What you will do
Could you set down, exactly as they stand, only the lines from the one containing "Документы КФС (93, 630)" through the end of the listing?
____ Listed records
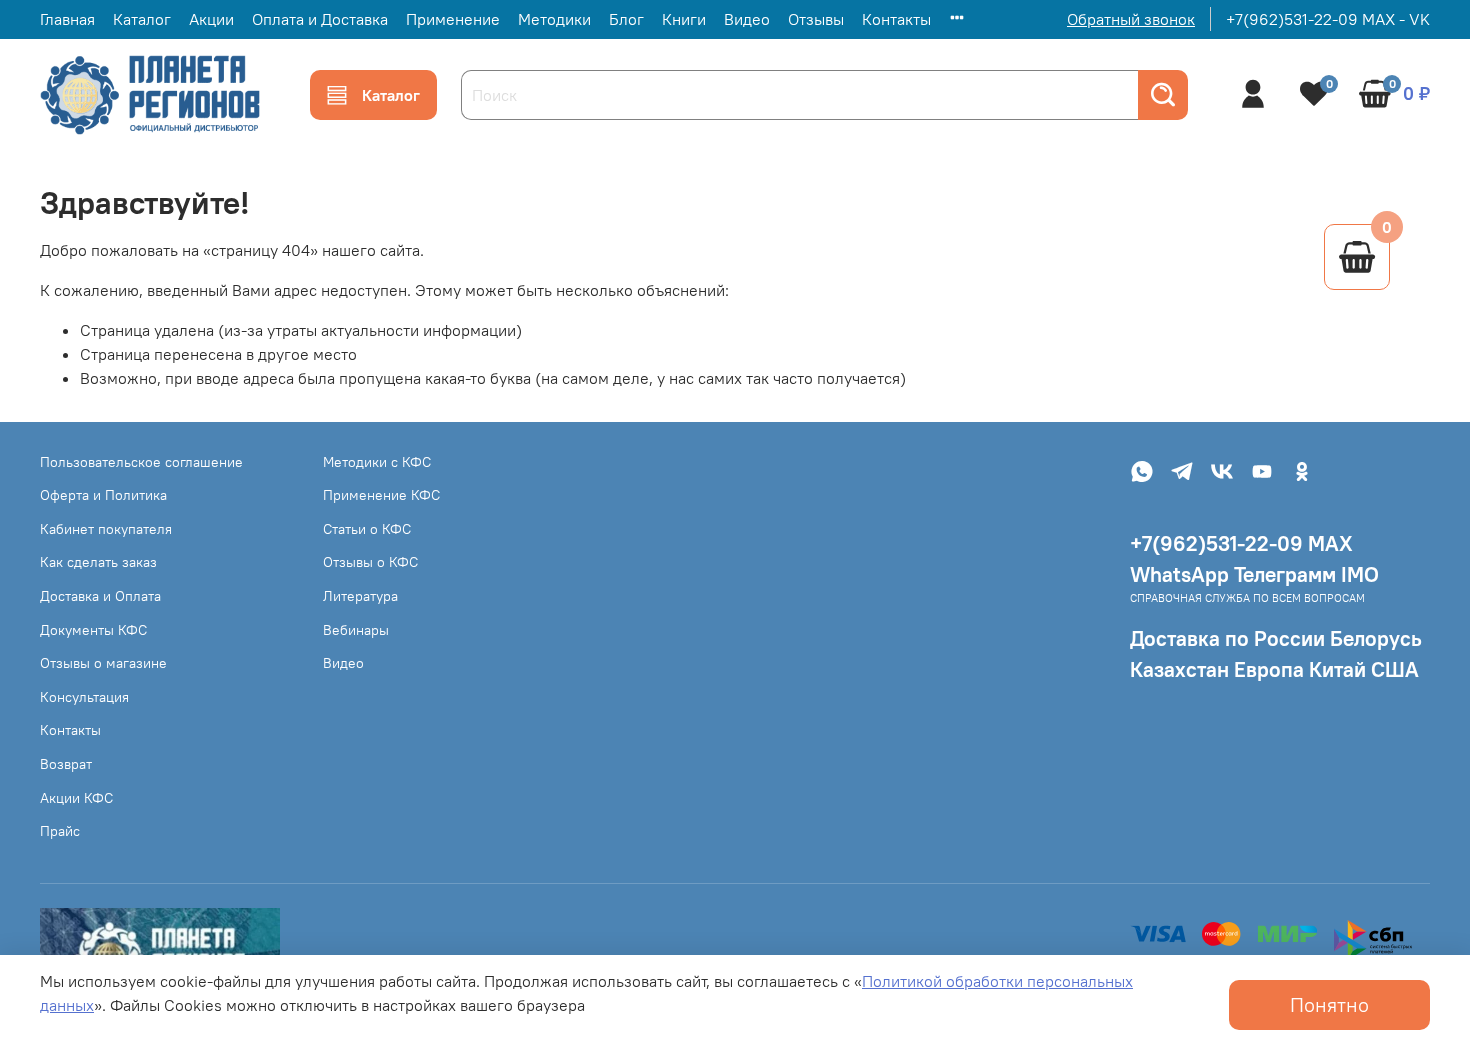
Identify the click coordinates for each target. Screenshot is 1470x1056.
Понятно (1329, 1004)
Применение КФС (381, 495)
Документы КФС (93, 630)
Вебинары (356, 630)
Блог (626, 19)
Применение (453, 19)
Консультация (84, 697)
________
Result of the task
Документы КФС (93, 630)
Вебинары (356, 630)
Блог (626, 19)
Применение (453, 19)
Консультация (84, 697)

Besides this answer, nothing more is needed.